Anna (20m, V+, 4 quickdraws)

Good for warming up. Easy start and finish. Remote points to get you in the mood.


Ahmed Alors (20m, 6a+, 4 quickdraws)

Nice route with 2 good pitches in the middle. 1st point still high.


KimBill (30m, 6b+, 10 quickdraws)

Very hard 6b+ boulder pitch at the start, but doable in A0. The rest is V+, long, with good holds.


KimBill 2 (30m, 6c, 10 quickdraws)

Same start, followed by the ridge to the right. A step in the middle and a very fine, slightly overhanging final step to exit. Be careful, same belay as KimBill, so cross at the end.


Brigite d'étape (17m, 6a+, 5 quickdraws)

Super pumpy! and sharpy! 1st nail twisted. Athletic and sharp!


Right Fork


Natou (17m, 6a)

A tricky start below the wide crack, which we climb a little before crossing to the left. Then climb up the spiked slab. Nice to warm up.


Left Fork


Aero Friend (28m, 6a+)

On the left, a large dihedral with a nice crack. Initially in trad but now bolted.
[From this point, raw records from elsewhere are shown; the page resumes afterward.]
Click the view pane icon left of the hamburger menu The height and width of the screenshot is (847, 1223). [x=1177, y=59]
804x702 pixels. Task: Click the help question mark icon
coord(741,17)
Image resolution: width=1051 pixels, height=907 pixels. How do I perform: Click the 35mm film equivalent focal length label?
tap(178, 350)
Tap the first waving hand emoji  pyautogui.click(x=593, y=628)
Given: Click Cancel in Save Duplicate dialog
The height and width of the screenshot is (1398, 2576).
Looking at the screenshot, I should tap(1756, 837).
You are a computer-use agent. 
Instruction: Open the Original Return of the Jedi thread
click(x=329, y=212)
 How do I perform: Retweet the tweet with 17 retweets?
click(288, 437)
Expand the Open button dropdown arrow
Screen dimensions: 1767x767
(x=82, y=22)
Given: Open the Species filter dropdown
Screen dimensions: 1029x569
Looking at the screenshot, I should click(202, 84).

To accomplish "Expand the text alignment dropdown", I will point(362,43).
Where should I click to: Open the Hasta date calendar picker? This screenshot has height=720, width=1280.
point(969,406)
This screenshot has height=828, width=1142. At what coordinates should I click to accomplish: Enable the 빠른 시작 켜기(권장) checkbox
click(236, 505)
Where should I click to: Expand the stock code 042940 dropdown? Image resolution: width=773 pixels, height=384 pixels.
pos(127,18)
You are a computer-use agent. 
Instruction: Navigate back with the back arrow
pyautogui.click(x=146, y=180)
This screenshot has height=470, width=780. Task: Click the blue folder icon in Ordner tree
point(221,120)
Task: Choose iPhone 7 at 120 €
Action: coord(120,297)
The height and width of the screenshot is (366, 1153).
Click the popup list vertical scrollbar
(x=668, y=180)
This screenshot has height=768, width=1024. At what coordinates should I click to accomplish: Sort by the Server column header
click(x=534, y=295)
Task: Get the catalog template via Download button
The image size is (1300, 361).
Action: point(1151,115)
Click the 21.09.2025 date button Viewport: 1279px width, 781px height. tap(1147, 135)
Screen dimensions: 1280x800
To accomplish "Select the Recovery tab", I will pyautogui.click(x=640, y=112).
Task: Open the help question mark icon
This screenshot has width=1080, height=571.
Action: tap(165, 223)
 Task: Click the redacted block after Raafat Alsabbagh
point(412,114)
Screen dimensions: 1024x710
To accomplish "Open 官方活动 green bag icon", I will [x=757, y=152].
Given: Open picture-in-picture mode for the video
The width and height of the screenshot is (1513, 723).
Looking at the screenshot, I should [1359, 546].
An original step leads over a small roof to the dihedral. Then a nice climb in oppositions, not obvious, in Dulfer.


Pat Oman (21m, 6b)

On the right-hand side, a beautiful vertical face. Easy up to a slight overhang with mini colonnettes. A step in 6b and the exit is not obvious. Well equipped!


Central


6c+ route (30m, 12 quickdraws)

Just between Encens Interdit and Crac Boum Huc. Big start with a very difficult pitch. The rest is very vertical and continuous. Fine holds all the way. A demanding but accessible route.